Like Holtby, Price scored his megabucks extension after his fifth NHL season. At the time, Price was 124-104-35 with a 2.56 GAA and .922 save percentage. In the playoffs, Price was 8-15 with a 2.84 GAA and .936 save percentage.
“[Holtby is] just touching the surface of what he can become,” MacLellan said. “He’s a 25-year-old goalie just starting to get to his level. I don’t know what the ceiling is on him. I know he has the right attitude and work ethic. We think we have a chance to win a championship with him.”

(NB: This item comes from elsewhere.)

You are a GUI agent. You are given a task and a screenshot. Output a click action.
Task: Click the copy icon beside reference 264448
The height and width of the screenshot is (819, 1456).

Goaltender is a volatile position. Last year, following up his Vezina-winning season, Rask was 34-21-13 with a 2.30 GAA and .922 save percentage — still very good, but not airtight. Ward, a former Conn Smythe Trophy winner, has been more of a cap anchor than life preserver. Devan Dubnyk signed a six-year, $26 million extension with Minnesota in June. The Wild are Dubnyk’s fifth organization (following Edmonton, Arizona, Montreal, and Nashville) in less than two seasons.
For Washington, a 178-game regular-season sample, plus 34 in the playoffs, was enough to commit big dough to Holtby. Chances are good that the Capitals’ investment will pay off.
Rivalry will suffer without Lucic
On Wednesday at Gillette Stadium, Patriots owner Robert Kraft recalled a 1980 road trip he and son Jonathan took to the Montreal Forum for Bruins-Canadiens. Naturally, the game involved a dustup between Stan Jonathan and Chris Nilan, which Kraft remembered with a smile.
Commissioner Gary Bettman noted the Winter Classic would be the league-leading 910th meeting, including the regular season and playoffs, between the franchises.
The chatter revolved around the rivalry, which is as flammable as any in sports: Red Sox vs. Yankees, US Olympic Committee vs. Mayor Marty Walsh, Tom Brady vs. Samsung.
In reality, the rivalry will never be the same.
On Jan. 1, Milan Lucic will be in Los Angeles, a continent away from Foxborough. For eight seasons, Lucic was a hose of 93 octane aimed at the Bruins-Canadiens bonfire.
Consider the episodes involving No. 17: regular beatdowns of Mike Komisarek, saying no to Georges Laraque’s request to fight, clubbing Maxim Lapierre in the head with his stick in the playoffs, spearing Alexei Emelin, making an obscene gesture to Bell Centre fans, and threatening Dale Weise in the handshake line.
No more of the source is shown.